## PERMINTAAN 1
Ulangi persis bagian teks tentang tradisi Nyangku di bawah ini, mulai dari "Meramu Nyangku di" sampai "upacara tradisi nyangku.".

## TEKS

********

Meramu Nyangku di Panjalu

Oleh DHIPA GALUH PURBA

INILAH salahsatu kebudayaan yang membumi di Ciamis. Digelar secara konsisten setiap tahun dan melibatkan masyarakat Panjalu. Tradisi Nyangku selalu menarik perhatian, baik warga Panjalu yang berdomisili di Panjalu maupun yang merantau di kota-kota besar. Bagi warga Panjalu, nyangku sudah menjadi hari besar yang biasanya tidak dilewatkan begitu saja. Selain hari raya Iedul Fitri, acara Nyangku pun menjadi momen para perantau untuk pulang kampung. Tentu, masyarakat yang lebih luas pun segera merespon kegiatan ini. Ribuan masyarakat selalu membanjiri kota kecamatan Panjalu setiap kali digelar upacara tradisi nyangku.

Seperti pada tahun ini, seminggu menjelang digelarnya Nyangku, suasana Panjalu terasa semarak. Ratusan umbul-umbul berjejer rapih sepanjang jalan yang melintasi pusat kota.  Demikian pula dengan Alun-alun Panjalu yang telah ditata untuk pelaksanaan Upacara Ritual Nyangku pada hari Kamis, 11 Maret 2010. Rencananya, Alun-alun Panjalu akan diberi nama Taman Budaya Borosngora. Kendati demikian, tak dapat dipungkiri bahwa pembangunan Alun-alun telah mengurangi aura Panjalu. Alun-alun Panjalu nan hijau dan sejuk, kini kesannya menjadi gersang.

********

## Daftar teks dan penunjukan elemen

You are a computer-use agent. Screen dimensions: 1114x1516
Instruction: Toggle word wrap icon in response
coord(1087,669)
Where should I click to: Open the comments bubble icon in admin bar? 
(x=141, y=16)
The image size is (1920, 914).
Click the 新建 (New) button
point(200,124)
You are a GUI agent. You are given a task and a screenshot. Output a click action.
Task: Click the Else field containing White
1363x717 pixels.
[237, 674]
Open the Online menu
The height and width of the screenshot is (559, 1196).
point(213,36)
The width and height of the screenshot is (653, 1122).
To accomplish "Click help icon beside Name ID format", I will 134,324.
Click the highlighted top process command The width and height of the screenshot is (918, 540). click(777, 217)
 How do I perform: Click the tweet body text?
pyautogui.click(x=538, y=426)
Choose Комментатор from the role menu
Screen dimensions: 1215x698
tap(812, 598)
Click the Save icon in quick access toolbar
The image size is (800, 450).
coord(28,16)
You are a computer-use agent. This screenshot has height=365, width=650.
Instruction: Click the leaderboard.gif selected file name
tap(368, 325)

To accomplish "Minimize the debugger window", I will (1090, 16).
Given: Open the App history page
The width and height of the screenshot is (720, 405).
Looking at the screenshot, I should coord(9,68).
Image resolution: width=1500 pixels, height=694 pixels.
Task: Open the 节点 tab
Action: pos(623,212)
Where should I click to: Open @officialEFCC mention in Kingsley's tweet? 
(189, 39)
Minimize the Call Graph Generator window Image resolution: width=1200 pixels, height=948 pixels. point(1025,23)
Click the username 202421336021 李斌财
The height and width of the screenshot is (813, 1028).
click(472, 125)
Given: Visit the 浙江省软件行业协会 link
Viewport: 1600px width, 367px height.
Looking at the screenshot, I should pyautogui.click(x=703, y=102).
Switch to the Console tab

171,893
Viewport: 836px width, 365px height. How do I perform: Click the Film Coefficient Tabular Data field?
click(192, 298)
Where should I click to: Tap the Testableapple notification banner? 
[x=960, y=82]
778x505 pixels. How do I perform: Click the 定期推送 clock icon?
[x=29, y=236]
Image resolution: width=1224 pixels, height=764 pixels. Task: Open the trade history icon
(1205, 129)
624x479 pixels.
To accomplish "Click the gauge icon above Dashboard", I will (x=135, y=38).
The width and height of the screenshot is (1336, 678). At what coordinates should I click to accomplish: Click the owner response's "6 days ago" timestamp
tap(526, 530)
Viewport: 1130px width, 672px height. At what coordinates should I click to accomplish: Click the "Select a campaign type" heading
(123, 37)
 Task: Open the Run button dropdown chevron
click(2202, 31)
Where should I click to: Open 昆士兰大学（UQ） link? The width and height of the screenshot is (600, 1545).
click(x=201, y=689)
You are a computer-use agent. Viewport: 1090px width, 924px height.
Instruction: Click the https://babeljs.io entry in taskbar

********

## PERMINTAAN 2
Gandakan persis baris-baris daftar di atas, mulai dari awal daftar sampai baris yang memuat "Click the highlighted".

## PENYELESAIAN SOAL 1
Meramu Nyangku di Panjalu

Oleh DHIPA GALUH PURBA

INILAH salahsatu kebudayaan yang membumi di Ciamis. Digelar secara konsisten setiap tahun dan melibatkan masyarakat Panjalu. Tradisi Nyangku selalu menarik perhatian, baik warga Panjalu yang berdomisili di Panjalu maupun yang merantau di kota-kota besar. Bagi warga Panjalu, nyangku sudah menjadi hari besar yang biasanya tidak dilewatkan begitu saja. Selain hari raya Iedul Fitri, acara Nyangku pun menjadi momen para perantau untuk pulang kampung. Tentu, masyarakat yang lebih luas pun segera merespon kegiatan ini. Ribuan masyarakat selalu membanjiri kota kecamatan Panjalu setiap kali digelar upacara tradisi nyangku.

## PENYELESAIAN SOAL 2
You are a computer-use agent. Screen dimensions: 1114x1516
Instruction: Toggle word wrap icon in response
coord(1087,669)
Where should I click to: Open the comments bubble icon in admin bar? 
(x=141, y=16)
The image size is (1920, 914).
Click the 新建 (New) button
point(200,124)
You are a GUI agent. You are given a task and a screenshot. Output a click action.
Task: Click the Else field containing White
1363x717 pixels.
[237, 674]
Open the Online menu
The height and width of the screenshot is (559, 1196).
point(213,36)
The width and height of the screenshot is (653, 1122).
To accomplish "Click help icon beside Name ID format", I will 134,324.
Click the highlighted top process command The width and height of the screenshot is (918, 540). click(777, 217)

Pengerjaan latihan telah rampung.